*** Opening SOURCE DATA ***
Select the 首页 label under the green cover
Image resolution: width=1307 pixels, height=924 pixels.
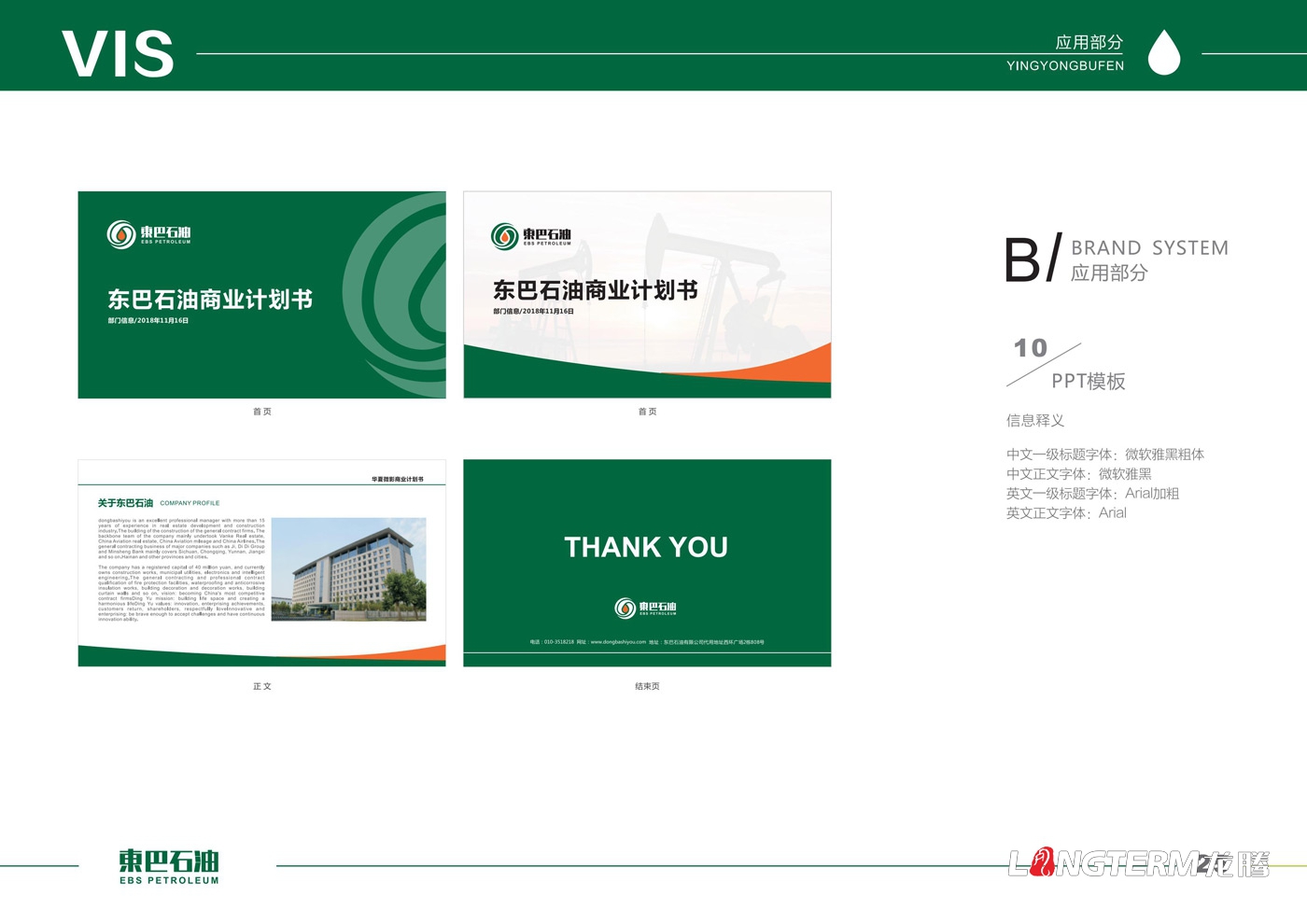pos(262,411)
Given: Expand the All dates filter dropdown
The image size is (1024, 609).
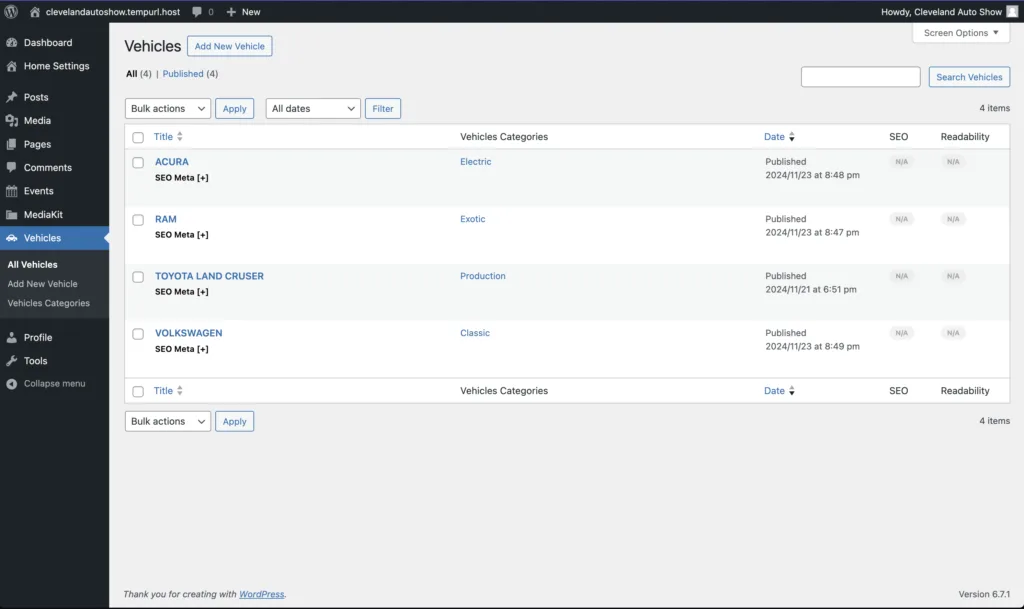Looking at the screenshot, I should (312, 109).
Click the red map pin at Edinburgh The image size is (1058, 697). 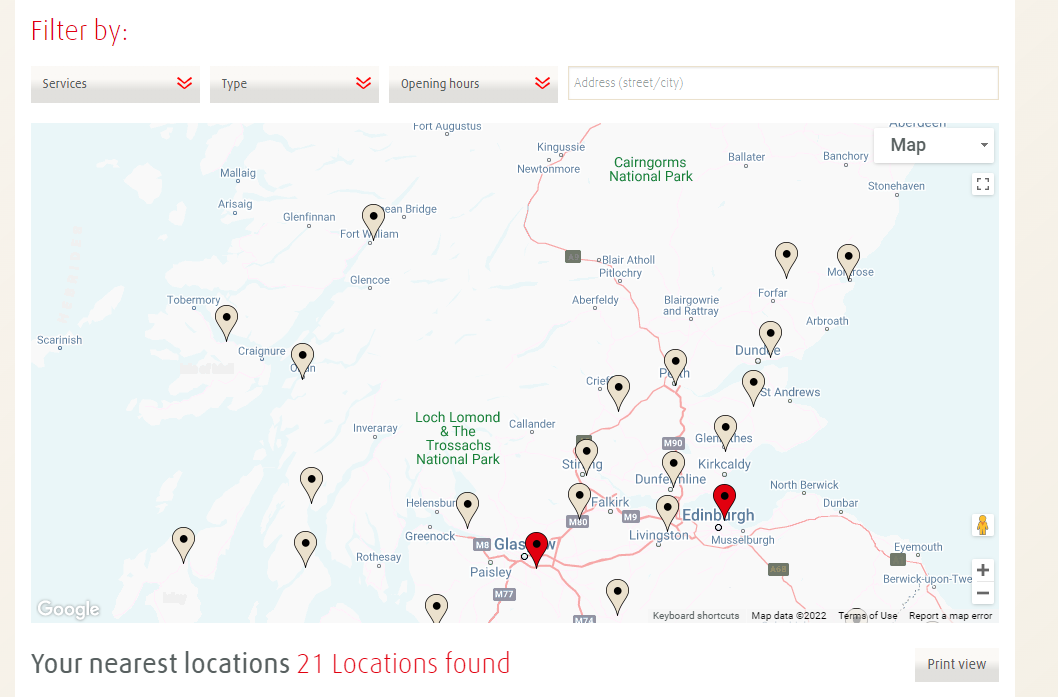(724, 499)
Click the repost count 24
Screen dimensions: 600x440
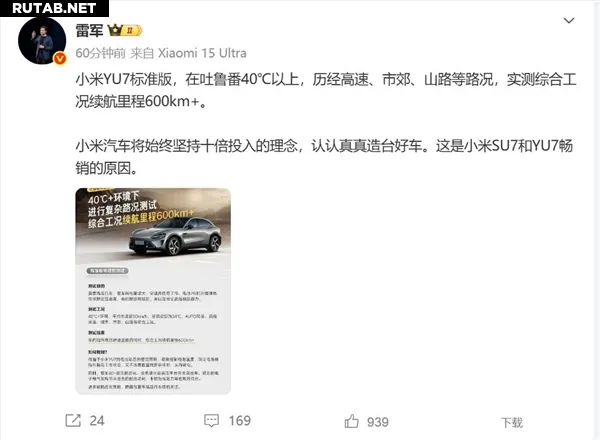click(x=97, y=421)
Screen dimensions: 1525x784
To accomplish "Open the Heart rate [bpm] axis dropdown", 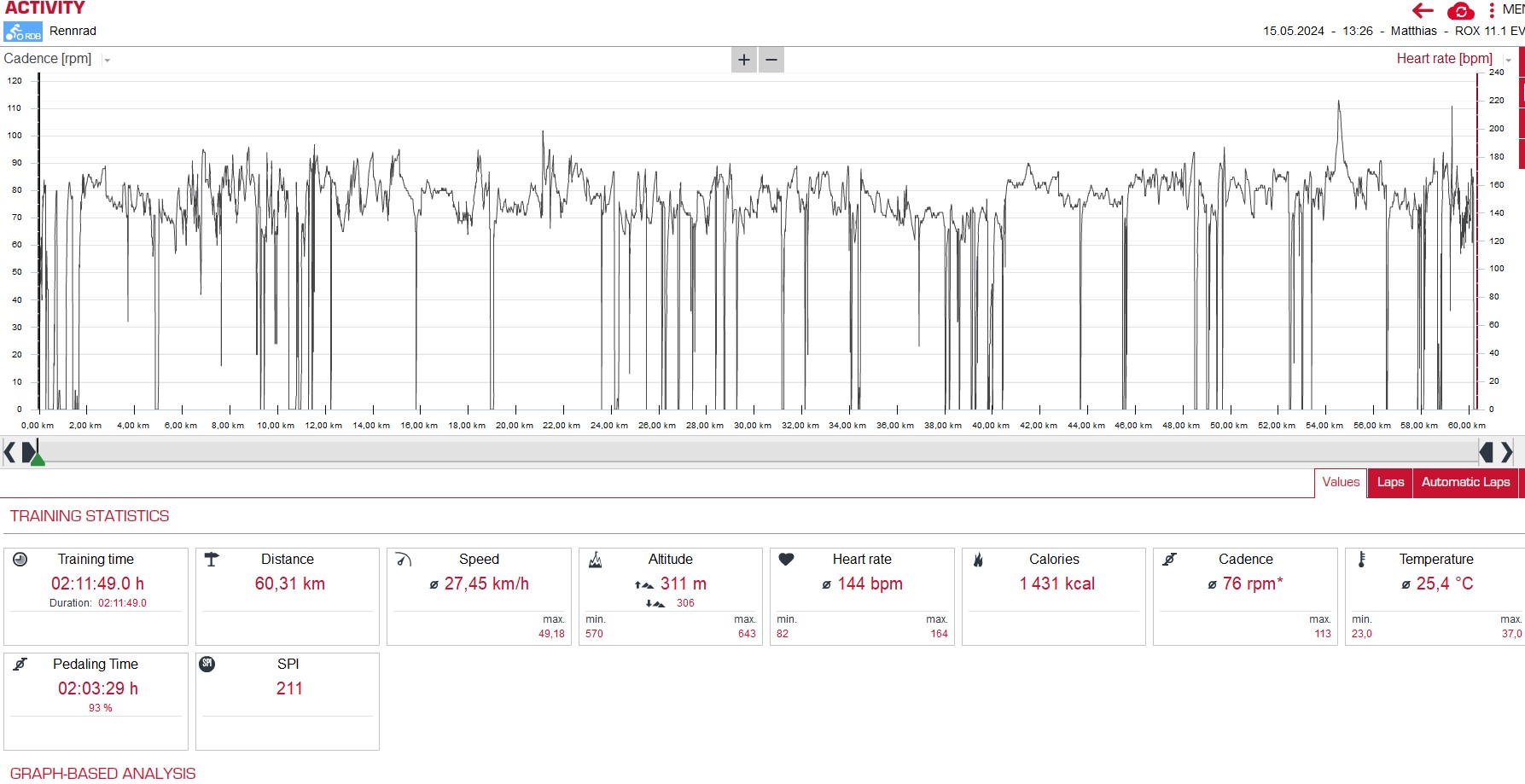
*** Closing SOURCE DATA ***
▶ [TASK DIRECTIONS] Beginning with the line where "Screen dimensions: 600x440" appears, restate word for word every line down to the last one in the data, but keep the pictures out.

▶ [TASK OUTPUT]
Screen dimensions: 600x440
click(x=97, y=421)
Screen dimensions: 1525x784
To accomplish "Open the Heart rate [bpm] axis dropdown", 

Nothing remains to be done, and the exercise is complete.